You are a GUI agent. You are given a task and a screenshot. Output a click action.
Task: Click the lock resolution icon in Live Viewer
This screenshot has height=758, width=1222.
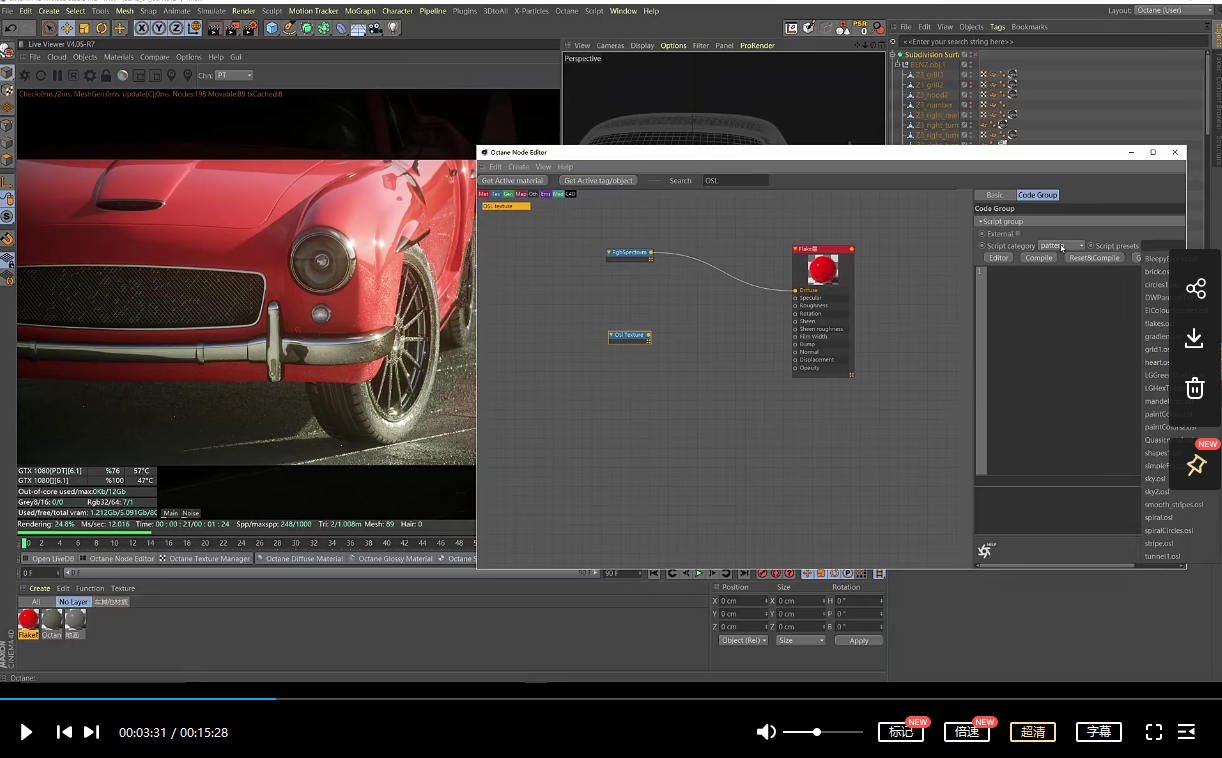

★ ★ ★ ★ ★

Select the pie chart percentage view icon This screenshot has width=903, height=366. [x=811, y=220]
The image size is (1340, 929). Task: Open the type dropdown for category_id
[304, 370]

★ ★ ★ ★ ★

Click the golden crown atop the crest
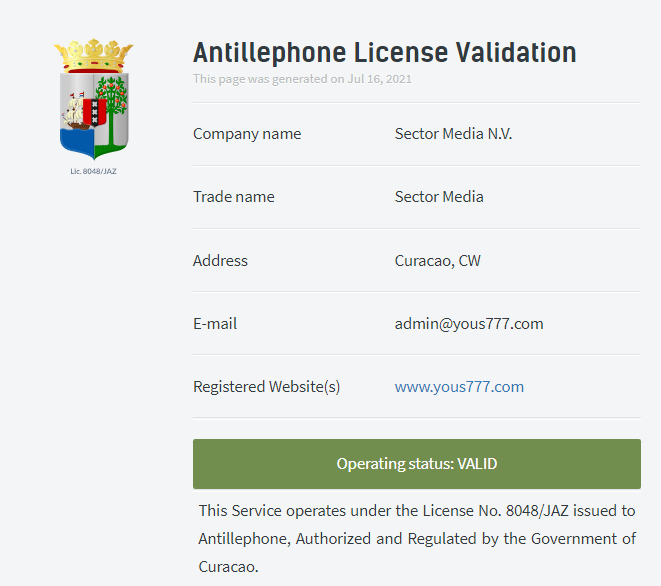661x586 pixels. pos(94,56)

★ ★ ★ ★ ★

Could you restate, word for word, the lines above from the one with "You are a GUI" to the one with "This screenshot has height=758, width=1222.", both included?

WRITTEN ANSWER
You are a GUI agent. You are given a task and a screenshot. Output a click action.
Task: Click the lock resolution icon in Live Viewer
This screenshot has height=758, width=1222.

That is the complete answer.